DİSK Genel Başkanı Süleyman Çelebi’nin silahlı saldırıya uğradığı haberini duyduğumda 12 Eylül öncesini yaşamış birçok insan gibi ben de endişeye kapıldım. Eminim haberi duyar duymaz birçok insanın aklına, benim gibi, Kemal Türkler olayı gelmiştir.
DİSK Genel Başkanı Kemal Türkler’in katledilmesi, 12 Eylül öncesi sürecin tetikleyicisi karanlık suikastlardan biri olarak kaldı. İşçi liderlerine her saldırı bu nedenle endişe yaratıyor. Acaba eski filmi yeniden mi göreceğiz kuşkusu yaratıyor. Olay tümüyle aydınlanıncaya kadar bu kuşku devam edecektir.
Çelebi’nin sağlık durumunun iyi olduğu haberleri en büyük teselli. Çelebi’ye ve Türkiye’ye büyük geçmiş olsun. Umarım olay adi bir saldırı olayıdır, siyasi bir yönü yoktur, kötü bir sürecin işareti değildir.
Çelebi adam
DİSK Genel Başkanlığı görevini genç yaşta üstlenen Süleyman Çelebi, soyadı gibi çelebi bir kişiliğe sahiptir. Mütevazı, iyi niyetli, her zaman pozitif düşünen, sorun kaynağı olmayan, aksine, her zaman çözüm arayan, diyaloğa açık, karşı fikre saygılı bir işçi lideridir Süleyman Çelebi.

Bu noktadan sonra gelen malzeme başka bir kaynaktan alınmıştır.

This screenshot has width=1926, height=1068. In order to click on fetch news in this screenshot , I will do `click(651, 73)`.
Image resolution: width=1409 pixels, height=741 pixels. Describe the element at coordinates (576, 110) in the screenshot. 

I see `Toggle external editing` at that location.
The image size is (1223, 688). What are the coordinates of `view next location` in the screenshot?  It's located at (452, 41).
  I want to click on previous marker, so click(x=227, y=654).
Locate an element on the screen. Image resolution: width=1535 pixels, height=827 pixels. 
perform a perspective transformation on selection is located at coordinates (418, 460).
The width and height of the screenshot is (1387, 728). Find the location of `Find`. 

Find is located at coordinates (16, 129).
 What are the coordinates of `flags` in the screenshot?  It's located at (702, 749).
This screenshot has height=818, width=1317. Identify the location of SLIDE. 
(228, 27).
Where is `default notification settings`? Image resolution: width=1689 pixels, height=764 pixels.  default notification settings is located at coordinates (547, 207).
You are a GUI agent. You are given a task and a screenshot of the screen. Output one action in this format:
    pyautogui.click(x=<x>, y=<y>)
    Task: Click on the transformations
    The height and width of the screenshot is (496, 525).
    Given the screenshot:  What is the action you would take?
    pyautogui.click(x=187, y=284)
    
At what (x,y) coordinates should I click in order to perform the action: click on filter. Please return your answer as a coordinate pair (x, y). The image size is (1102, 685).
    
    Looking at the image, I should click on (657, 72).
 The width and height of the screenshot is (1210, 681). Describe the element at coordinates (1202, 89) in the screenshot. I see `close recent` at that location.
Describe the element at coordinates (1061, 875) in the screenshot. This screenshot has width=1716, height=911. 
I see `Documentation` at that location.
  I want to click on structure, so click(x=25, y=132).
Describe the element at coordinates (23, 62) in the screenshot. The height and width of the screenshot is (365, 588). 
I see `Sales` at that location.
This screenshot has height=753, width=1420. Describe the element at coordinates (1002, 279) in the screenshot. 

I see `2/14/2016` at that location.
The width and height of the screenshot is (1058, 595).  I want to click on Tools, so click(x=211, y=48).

Sendikacılık anlayışı itibariyle her kesimin takdirini toplamış bir liderlik anlayışına sahiptir. Emeğin hakkını sonuna kadar kararlı bir şekilde arayan, ancak çalışma barışını da her zaman gözeten bir anlayışla çalışmıştır.
Temel konulardan ödün vermeden uzlaşmaya her zaman açık olmuş, işyerine kilit vurdurup siyasi şov yapmak yerine, işçilerin işlerini kaybetmeden, işvereni de iflasa sürüklemeden, çözüm aramayı esas almıştır.
İşverenler de dahil toplumun her kesimi tarafından sevilip sayılmasının nedenlerinden biri de bu sendikacılık anlayışıdır.
Belki saldırıya uğramasının nedenlerinden biri de bu çelebi kişiliğidir. Herkesle görüşen, kapısına gelmiş kimseyi geri çevirmeyen, kendisine iletilmiş her soruna çözüm bulmaya çalışan yapısı, saldırganın ona ulaşmasını kolaylaştırmış olmalı...
Güvenlik zaafı
Ne kadar çelebi olursa olsun DİSK Genel Başkanı’nın güvenliğine çok daha fazla özen gösterilmeliydi. Protokolü, koruma ordusuyla gezmeyi sevmeyen, kişiliğine uygun bulmayan Süleyman Çelebi, belki ona rağmen daha iyi korunmalıydı.
Saldırganın daha önce de DİSK Genel Merkezi’nde görülen bir kişi olması, Çelebi’nin odasına kadar silahla girebilmesini izah etmez. Daha önce görmüş olsalar da güvenlik görevlilerinin saldırganı aramadan içeri bırakmamaları gerekirdi.
Teknolojinin bu kadar geliştiği günümüzde, bir saldırganın belinde silahla DİSK Genel Başkanı’nın odasına kadar elini kolunu sallayarak girmesi çok ciddi bir güvenlik zaafıdır.
Olayın vahameti İstanbul Valisi Muammer Güler’in açıklamasında da görüldü. Vali, saldırganın iki dolu şarjörle geldiğini, birini boşalttığını, beş mermi çıkışının saptandığını söyledi. Bu da gösteriyor ki, olay bir vahşete dönüşebilirdi.
Olayın boyutu koruma görevlilerinin ne kadar dikkatli olmaları gerektiğini gösteriyor.
Umarım kısa sürede olay bütün boyutlarıyla aydınlığa kavuşturulur ve Türkiye rahatlar.